In answer to some who spoke about early release in the debate we have just had, the description of release at the two-thirds point, which is what is largely envisaged, is not, on our traditional understanding, early release. We have long recognised that there is a benefit in a remission system whereby release generally takes place at the two-thirds point of a custodial term before the offender’s sentence has been concluded.
As the noble Lord, Lord Anderson, pointed out, subsections (3) to (5)—the present arrangements—were themselves the result of the Terrorist Offenders (Restriction of Early Release) Act, the so-called TORER Act, which we passed last year, ending release on licence after the halfway point in an offender’s sentence. However, in the section concerned, we preserved the role of the Parole Board in cases where generally an offender had served two-thirds of his custodial term. That was emergency legislation. I invite the Minister to explain what has changed to justify removing the Parole Board’s involvement since that emergency legislation, which retained it. I venture to suggest that no further justification has arisen since we passed that Act.
Subsections (3) to (5) presently require referral by the Secretary of State to the board for consideration after the completion of two-thirds of the required custodial period, then consideration by the board as to whether it is satisfied that it is no longer necessary for the protection of the public that the prisoner be detained. Only if it is so satisfied does the board direct release on licence. The effect of Clause 27 on the offences to which it applies is that release before the conclusion of the custodial term is excluded altogether and the Parole Board is not to be involved in relevant offenders’ release. Clause 28 and Schedule 10 apply similar provisions to Scotland, and Clause 31 to Northern Ireland.
One effect of removing the prospect of early release is that the Bill removes an incentive to behave acceptably in prison, which makes offender management in prisons far more difficult. It also makes it less likely that prisoners will engage with deradicalisation programmes within prisons—partly because there will be less incentive for them to do so, but also because deradicalisation, like rehabilitation more generally, is advanced by hope and inhibited by hopelessness. It would increase, in those subject to these sentences, the sense of hopelessness, powerlessness and hostility in prison from all around; I urge those who argue that hope and some sense of power in a prisoner’s own destiny are important to the welfare of society at large to accept the weakness of that position.

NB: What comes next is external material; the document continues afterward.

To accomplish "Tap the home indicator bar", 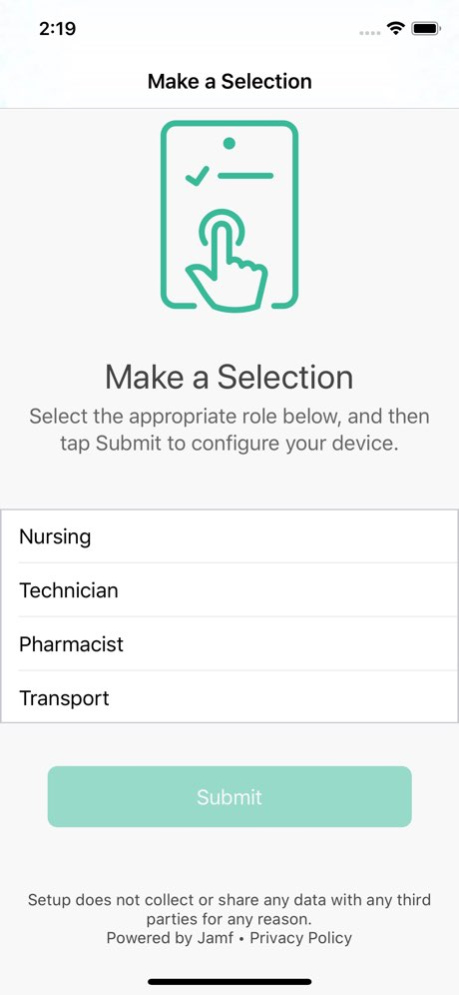I will click(229, 982).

One reason why I make these points is that all those subject to these sentences will be released one day, unless their sentences outlast their lives; for that reason, their rehabilitation is important. Nor should we forget that the reoffending rates for terrorist offences are in fact low, as the noble Lord, Lord Anderson, pointed out when he referred to the response to the Question he raised last February, in which the Ministry of Justice calculated a recidivism rate of 3.06% for terrorist offences, as opposed to a rate of 28% for other offences. Of course I take the point made by the noble Lord, Lord Faulks, that any reoffending by a terrorist offender is or may be disastrous, but I venture to suggest that excluding any involvement of the Parole Board, with its wealth of experience in weighing up risks to public safety, would be an unhelpful way of improving public safety; indeed, it would not improve public safety at all.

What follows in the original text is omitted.